Render every entry exactly as it appears.

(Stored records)
%%
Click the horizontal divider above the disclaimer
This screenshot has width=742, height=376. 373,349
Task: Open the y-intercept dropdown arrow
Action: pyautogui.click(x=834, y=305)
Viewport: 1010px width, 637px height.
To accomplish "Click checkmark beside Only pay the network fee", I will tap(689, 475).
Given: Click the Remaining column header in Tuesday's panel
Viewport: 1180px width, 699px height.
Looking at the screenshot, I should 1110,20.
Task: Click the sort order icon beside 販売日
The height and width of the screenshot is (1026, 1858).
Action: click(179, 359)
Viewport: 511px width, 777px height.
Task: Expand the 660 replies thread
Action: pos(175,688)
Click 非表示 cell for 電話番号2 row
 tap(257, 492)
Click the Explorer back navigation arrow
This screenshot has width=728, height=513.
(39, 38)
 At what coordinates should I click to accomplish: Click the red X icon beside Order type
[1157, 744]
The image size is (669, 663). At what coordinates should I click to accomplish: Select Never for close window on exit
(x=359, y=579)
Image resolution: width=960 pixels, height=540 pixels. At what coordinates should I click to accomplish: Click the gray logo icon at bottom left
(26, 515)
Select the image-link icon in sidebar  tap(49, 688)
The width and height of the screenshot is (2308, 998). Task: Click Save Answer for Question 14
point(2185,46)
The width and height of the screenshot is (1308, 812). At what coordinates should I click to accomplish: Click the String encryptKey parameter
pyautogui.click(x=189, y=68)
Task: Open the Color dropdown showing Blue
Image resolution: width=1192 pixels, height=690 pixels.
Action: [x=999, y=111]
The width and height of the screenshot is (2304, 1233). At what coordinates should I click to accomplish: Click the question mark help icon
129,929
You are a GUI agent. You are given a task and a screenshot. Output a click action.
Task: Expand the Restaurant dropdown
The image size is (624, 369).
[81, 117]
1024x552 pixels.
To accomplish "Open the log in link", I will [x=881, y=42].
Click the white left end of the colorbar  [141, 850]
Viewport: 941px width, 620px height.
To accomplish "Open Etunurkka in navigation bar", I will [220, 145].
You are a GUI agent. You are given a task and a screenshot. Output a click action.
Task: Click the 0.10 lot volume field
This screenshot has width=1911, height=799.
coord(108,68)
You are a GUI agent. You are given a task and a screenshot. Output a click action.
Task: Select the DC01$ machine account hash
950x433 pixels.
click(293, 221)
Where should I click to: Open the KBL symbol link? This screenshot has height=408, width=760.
%%
▶ **ANSWER BOX**
Click the horizontal divider above the disclaimer
This screenshot has width=742, height=376. 373,349
Task: Open the y-intercept dropdown arrow
Action: pyautogui.click(x=834, y=305)
Viewport: 1010px width, 637px height.
To accomplish "Click checkmark beside Only pay the network fee", I will tap(689, 475).
Given: Click the Remaining column header in Tuesday's panel
Viewport: 1180px width, 699px height.
Looking at the screenshot, I should 1110,20.
Task: Click the sort order icon beside 販売日
The height and width of the screenshot is (1026, 1858).
Action: click(179, 359)
Viewport: 511px width, 777px height.
Task: Expand the 660 replies thread
Action: pos(175,688)
Click 非表示 cell for 電話番号2 row
 tap(257, 492)
Click the Explorer back navigation arrow
This screenshot has width=728, height=513.
(39, 38)
 At what coordinates should I click to accomplish: Click the red X icon beside Order type
[1157, 744]
The image size is (669, 663). At what coordinates should I click to accomplish: Select Never for close window on exit
(x=359, y=579)
Image resolution: width=960 pixels, height=540 pixels. At what coordinates should I click to accomplish: Click the gray logo icon at bottom left
(26, 515)
Select the image-link icon in sidebar  tap(49, 688)
The width and height of the screenshot is (2308, 998). Task: Click Save Answer for Question 14
point(2185,46)
The width and height of the screenshot is (1308, 812). At what coordinates should I click to accomplish: Click the String encryptKey parameter
pyautogui.click(x=189, y=68)
Task: Open the Color dropdown showing Blue
Image resolution: width=1192 pixels, height=690 pixels.
Action: [x=999, y=111]
The width and height of the screenshot is (2304, 1233). At what coordinates should I click to accomplish: Click the question mark help icon
129,929
You are a GUI agent. You are given a task and a screenshot. Output a click action.
Task: Expand the Restaurant dropdown
The image size is (624, 369).
[81, 117]
1024x552 pixels.
To accomplish "Open the log in link", I will [x=881, y=42].
Click the white left end of the colorbar  [141, 850]
Viewport: 941px width, 620px height.
To accomplish "Open Etunurkka in navigation bar", I will [220, 145].
You are a GUI agent. You are given a task and a screenshot. Output a click action.
Task: Click the 0.10 lot volume field
This screenshot has width=1911, height=799.
coord(108,68)
You are a GUI agent. You are given a task and a screenshot. Output a click action.
Task: Select the DC01$ machine account hash
950x433 pixels.
click(293, 221)
Where should I click to: Open the KBL symbol link? This screenshot has height=408, width=760.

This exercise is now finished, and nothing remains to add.